Интеллектуальными и нравственными качествами, наиболее важными для историка, он обладал в весьма высокой степени. В своих суждениях о людях и партиях он был необычайно мягким, спокойным и беспристрастным. Почти все выдающиеся авторы, обращавшиеся к английской истории, являются адвокатами. Лишь господин Халлам и сэр Джеймс Макинтош заслуживают того, чтобы их называли судьями. Однако крайняя суровость господина Халлама несколько умаляет удовольствие от чтения его ученых, красноречивых и рассудительных трудов. Он судья, но судья, выносящий смертные приговоры, — Пейдж или Буллер Высокого суда литературного правосудия. Его черная шапочка постоянно востребована. В длинном списке тех, кого он судил, едва ли найдется хоть один, кто, несмотря на положительные характеристики и ходатайства о помиловании, не был бы приговорен и оставлен для исполнения приговора. Сэр Джеймс, возможно, немного погрешил в другую сторону. Он любил «девственные» судебные сессии и уходил с белыми перчатками, вынеся приговор целым группам самых отъявленных преступников. У него был острый глаз на искупительные черты характера и широкая терпимость к слабостям людей, подвергавшихся сильным искушениям. Но эта снисходительность не проистекала из незнания или пренебрежения моральными различиями. Хотя он, быть может, придавал слишком большой вес каждому смягчающему обстоятельству, которое можно было привести в пользу преступившего закон, он никогда не оспаривал авторитет закона и не проявлял изобретательности, пытаясь выхолостить его предписания. В каждом случае он проявлял твердость, когда речь шла о принципах, но был полон милосердия к отдельным людям.

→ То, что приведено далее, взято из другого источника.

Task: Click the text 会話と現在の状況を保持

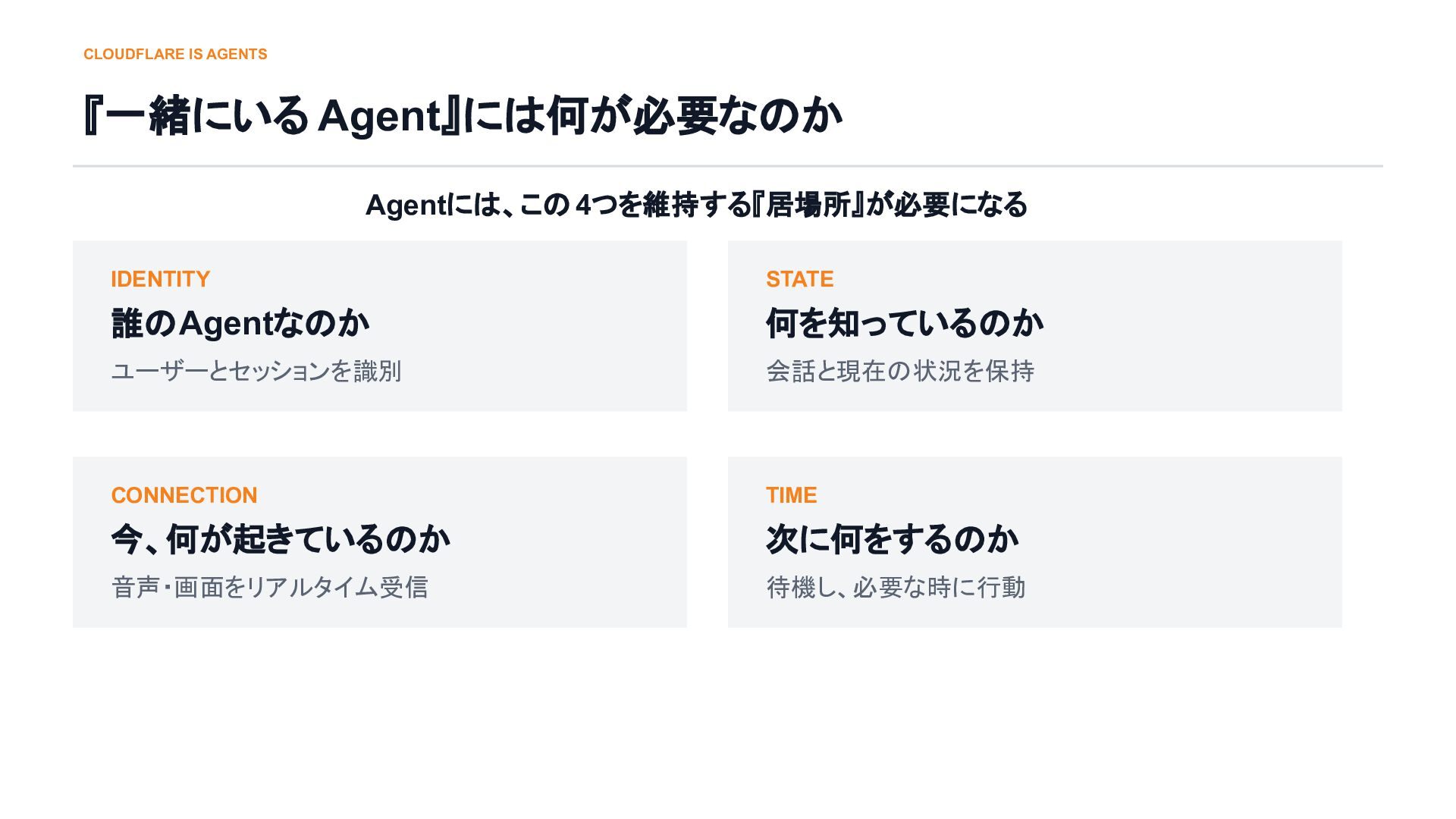Action: click(x=900, y=371)

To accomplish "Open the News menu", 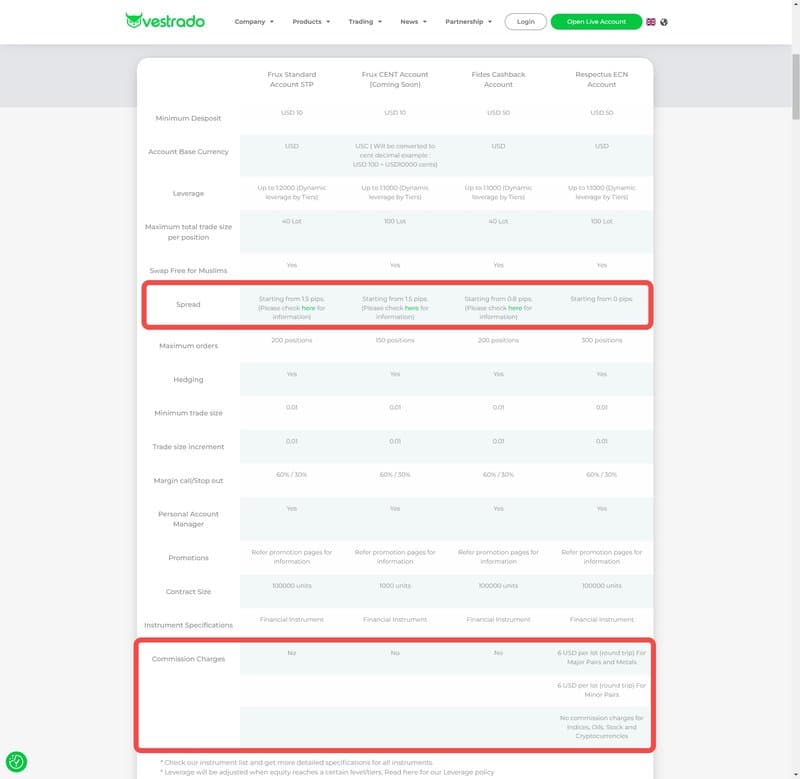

Мы без колебаний объявляем этот фрагмент, безусловно, лучшей из ныне существующих историй правления Якова II. Он содержит много новой и любопытной информации, которая была превосходно использована. Но мы не уверены, что книга в некоторой степени не уязвима для упрека, который праздный горожанин в «Зрителе» предъявил своему пудингу: «Примечание: слишком много изюма и нет нутряного жира». Возможно, здесь слишком много рассуждений и слишком мало повествования; и, право, это тот недостаток, в который, судя по складу ума сэра Джеймса, он, как нам казалось, был наиболее склонен впасть. Чего мы уж точно не ожидали, так это того, что повествование будет исполнено лучше, чем рассуждения. Мы ожидали найти, и нашли, множество точных характеристик и множество отступлений, полных интереса, таких как описание ордена иезуитов и состояния тюремной дисциплины в Англии сто пятьдесят лет назад. Мы ожидали найти, и нашли, множество размышлений, дышащих духом спокойной и благожелательной философии. Но мы признаемся, что не ожидали, что сэр Джеймс сможет рассказывать историю так же хорошо, как Вольтер или Юм. И все же это факт; и если кто-то в этом сомневается, мы посоветовали бы ему прочитать описание событий, последовавших за обнародованием декларации короля Якова, собрание духовенства, бурную сцену в Тайном совете, арест, суд и оправдание епископов. Самый поверхностный читатель, думается нам, будет очарован живостью повествования. Но никто, не знакомый с той огромной массой труднодоступных материалов, из которых была извлечена и сжата ценная и интересная часть, не сможет в полной мере оценить мастерство автора. Здесь, да и вообще во всей книге, мы находим много резких и небрежных выражений, которые автор, вероятно, удалил бы, если бы дожил до завершения своей работы. Но, несмотря на эти изъяны, мы должны сказать, что нам было бы трудно указать в какой-либо современной истории отрывок равной длины и при этом равного достоинства. Мы находим в нем прилежание, точность и суждение Халлама, соединенные с живостью и колоритом Саути. История Англии, написанная от начала до конца в такой манере, была бы самой увлекательной книгой на этом языке. Она пользовалась бы в библиотеках большим спросом, чем последний роман.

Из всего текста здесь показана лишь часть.